Магнус покачал головой.
– Это невозможно. Малкольм хорошо защищен. На его месте я бы сделал то же самое.
– У вас есть хоть какие-нибудь мысли насчет того, куда она могла поехать? – воскликнул Джеймс. – Примерное направление? Что-нибудь?
– Она упомянула Корнуолл, – сказал Уилл. – Мы поедем в тамошний Институт. Раздобудем список местных чародеев, существ Нижнего Мира. Магнус сможет задать им правильные вопросы. Они доверятся ему.
– Кроме того, вы должны предоставить мне возможность поговорить с Малкольмом, когда мы его найдем, – вставил Магнус.
Уилл нахмурился.
– Черта с два! – рявкнул он. – Он похитил мою дочь. Ей всего шестнадцать лет.
– Я настоятельно рекомендую вам не думать об этом происшествии в таком ключе, – возразил Магнус. – Малкольм не похищал Люси. Если верить ее письму, она отправилась с ним по доброй воле, чтобы помочь Джессу. Они оба считают, что именно этим и занимаются. – Он вздохнул. – Малкольм в некотором смысле помешан на Блэкторнах.
Уилл прищурился.
– Здесь что-то кроется, и я вытрясу из вас обоих правду, прежде чем мы доберемся до Корнуолла. – Он помолчал. – Я проверю лошадей, а потом мы уезжаем. К утру мы доберемся до Бейзингстока и там сможем передохнуть.
Тяжело ступая, он отошел прочь, и Джеймс услышал, как он вполголоса разговаривает с лошадьми. Скорее всего, это были лошади Магнуса, но Уилл любил всех лошадей. Всех животных, за исключением уток. И кошек. «Сосредоточься», – сказал себе Джеймс. У него голова шла кругом; после дня, полного потрясений и разоблачений, он чувствовал себя оглушенным, как будто его контузило на поле боя.

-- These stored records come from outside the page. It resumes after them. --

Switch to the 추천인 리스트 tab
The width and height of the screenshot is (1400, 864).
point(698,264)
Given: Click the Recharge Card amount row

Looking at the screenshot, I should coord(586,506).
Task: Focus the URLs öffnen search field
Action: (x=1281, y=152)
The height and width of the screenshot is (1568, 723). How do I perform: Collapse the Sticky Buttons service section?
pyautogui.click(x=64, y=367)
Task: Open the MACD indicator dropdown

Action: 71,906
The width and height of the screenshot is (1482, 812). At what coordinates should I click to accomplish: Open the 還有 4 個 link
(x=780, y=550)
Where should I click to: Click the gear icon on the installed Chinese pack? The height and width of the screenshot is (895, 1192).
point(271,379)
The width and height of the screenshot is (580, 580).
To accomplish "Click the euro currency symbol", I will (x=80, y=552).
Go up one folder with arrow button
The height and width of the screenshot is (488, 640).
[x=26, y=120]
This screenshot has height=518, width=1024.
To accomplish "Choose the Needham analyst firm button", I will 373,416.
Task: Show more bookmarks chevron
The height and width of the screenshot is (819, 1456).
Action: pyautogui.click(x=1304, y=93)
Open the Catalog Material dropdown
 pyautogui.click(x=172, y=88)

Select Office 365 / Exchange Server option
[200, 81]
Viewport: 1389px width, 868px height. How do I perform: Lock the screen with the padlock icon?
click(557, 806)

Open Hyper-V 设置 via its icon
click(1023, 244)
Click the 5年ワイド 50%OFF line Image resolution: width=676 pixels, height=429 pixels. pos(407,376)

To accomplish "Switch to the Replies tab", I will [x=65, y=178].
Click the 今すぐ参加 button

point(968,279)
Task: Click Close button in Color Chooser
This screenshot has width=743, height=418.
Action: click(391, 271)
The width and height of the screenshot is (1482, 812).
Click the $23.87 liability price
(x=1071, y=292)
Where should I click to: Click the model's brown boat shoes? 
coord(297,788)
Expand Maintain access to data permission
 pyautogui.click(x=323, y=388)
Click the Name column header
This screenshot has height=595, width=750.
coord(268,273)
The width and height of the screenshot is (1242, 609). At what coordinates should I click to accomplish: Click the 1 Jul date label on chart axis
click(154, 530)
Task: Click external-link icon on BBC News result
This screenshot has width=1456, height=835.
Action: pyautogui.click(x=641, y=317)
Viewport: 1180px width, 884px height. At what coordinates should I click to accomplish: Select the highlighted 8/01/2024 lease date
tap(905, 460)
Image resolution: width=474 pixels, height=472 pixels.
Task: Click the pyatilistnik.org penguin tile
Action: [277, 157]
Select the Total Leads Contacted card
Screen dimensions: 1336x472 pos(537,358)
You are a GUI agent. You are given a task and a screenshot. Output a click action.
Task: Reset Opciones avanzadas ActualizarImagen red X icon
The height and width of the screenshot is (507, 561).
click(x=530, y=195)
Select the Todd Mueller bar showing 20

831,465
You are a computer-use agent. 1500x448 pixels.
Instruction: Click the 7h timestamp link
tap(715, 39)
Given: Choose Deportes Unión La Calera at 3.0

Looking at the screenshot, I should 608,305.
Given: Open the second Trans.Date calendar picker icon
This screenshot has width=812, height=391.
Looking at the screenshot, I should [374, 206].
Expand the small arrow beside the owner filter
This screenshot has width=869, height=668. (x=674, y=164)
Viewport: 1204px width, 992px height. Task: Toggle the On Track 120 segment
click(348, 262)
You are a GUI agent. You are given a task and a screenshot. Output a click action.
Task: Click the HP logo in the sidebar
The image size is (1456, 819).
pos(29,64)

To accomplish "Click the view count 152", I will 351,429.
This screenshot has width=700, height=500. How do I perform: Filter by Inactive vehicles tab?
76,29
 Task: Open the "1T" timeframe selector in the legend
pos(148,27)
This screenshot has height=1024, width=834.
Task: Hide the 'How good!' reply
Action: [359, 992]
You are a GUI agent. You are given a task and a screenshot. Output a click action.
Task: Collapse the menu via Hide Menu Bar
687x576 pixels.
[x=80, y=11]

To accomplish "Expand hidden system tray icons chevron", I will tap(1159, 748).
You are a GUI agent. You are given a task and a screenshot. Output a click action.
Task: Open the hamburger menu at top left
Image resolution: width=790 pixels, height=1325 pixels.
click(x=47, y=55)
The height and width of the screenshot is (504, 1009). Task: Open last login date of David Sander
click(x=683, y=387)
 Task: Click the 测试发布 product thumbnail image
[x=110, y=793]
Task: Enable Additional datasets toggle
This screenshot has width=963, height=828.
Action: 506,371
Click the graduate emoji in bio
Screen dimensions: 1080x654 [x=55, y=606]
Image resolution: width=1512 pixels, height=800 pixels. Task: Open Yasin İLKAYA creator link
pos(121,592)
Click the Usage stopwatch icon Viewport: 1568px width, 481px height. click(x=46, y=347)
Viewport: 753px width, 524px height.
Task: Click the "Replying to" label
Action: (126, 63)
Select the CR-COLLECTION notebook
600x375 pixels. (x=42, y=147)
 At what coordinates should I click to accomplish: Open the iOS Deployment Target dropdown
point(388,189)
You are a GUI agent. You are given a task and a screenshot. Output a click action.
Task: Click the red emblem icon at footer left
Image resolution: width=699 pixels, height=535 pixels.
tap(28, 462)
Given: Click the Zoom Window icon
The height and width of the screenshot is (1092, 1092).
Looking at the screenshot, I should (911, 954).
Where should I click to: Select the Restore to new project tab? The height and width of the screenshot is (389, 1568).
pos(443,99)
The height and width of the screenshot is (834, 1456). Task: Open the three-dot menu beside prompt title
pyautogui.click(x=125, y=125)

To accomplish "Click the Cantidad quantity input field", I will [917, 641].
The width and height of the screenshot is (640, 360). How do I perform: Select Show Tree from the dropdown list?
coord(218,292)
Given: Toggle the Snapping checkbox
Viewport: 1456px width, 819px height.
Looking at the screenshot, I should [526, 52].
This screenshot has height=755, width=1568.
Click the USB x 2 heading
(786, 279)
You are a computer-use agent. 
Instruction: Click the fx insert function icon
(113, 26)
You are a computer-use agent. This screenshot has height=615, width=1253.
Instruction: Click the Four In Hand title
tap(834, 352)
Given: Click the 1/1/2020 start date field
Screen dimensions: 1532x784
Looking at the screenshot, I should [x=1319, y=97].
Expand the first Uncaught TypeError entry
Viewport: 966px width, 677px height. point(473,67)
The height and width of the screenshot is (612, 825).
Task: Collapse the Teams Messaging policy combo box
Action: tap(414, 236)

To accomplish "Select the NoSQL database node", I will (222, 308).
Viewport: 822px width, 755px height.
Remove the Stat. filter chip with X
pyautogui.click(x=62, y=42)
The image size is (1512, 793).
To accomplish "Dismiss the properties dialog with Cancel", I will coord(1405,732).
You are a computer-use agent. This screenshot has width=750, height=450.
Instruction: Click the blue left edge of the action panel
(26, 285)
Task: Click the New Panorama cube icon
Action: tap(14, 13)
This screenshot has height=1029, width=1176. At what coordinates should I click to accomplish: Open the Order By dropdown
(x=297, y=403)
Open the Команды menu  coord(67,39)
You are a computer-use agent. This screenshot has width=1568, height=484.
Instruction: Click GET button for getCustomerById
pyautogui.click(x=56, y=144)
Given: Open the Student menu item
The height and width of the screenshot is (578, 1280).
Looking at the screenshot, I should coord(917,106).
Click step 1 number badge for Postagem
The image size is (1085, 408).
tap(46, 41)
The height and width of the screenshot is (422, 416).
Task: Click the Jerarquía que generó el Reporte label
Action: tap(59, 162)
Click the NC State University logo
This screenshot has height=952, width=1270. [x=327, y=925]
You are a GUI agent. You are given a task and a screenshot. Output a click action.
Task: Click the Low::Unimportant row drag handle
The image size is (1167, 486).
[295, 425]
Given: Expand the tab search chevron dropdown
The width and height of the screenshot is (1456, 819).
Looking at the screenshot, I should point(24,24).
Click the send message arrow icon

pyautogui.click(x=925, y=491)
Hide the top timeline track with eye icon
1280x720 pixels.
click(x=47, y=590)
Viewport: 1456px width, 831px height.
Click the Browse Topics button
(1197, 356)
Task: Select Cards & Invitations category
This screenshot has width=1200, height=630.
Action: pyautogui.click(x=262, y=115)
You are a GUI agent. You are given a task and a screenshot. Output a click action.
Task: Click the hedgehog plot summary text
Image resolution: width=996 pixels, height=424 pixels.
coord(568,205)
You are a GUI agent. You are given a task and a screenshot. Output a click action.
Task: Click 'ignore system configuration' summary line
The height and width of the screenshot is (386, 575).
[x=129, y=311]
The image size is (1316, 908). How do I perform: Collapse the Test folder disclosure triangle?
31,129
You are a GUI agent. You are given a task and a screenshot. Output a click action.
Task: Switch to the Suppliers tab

Он знал, что привыкнет к новому положению вещей. И тогда ему станет больно. Только шок сейчас мешал ему чувствовать боль от потери Корделии и Мэтью, и Джеймс понимал, что, когда этот шок пройдет, страдания будут ужасными, не сравнимыми с тоской по Грейс. Однажды он сможет снова встретиться с Корделией, поговорить с ней, объяснить ей все. Может статься, она не поверит ему, сочтет его оправдания нелепыми. А может быть, тогда ей уже будет все равно.
Магнус приподнял бровь.
– Итак, Корделия внезапно решила уехать в Париж в компании Мэтью вечером того самого дня, когда вы спасли от смерти Чарльза Фэйрчайлда, а Левиафан, Принц Ада, напал на Институт?
– Именно, – коротко сказал Джеймс. – Это был очень длинный день.
– Вы простите меня, если я вам скажу, что вы не выглядите как человек, чья жена только что отбыла в увеселительную поездку в Париж, – заметил Магнус. – Вы выглядите как человек, которому жена и лучший друг только что разбили сердце.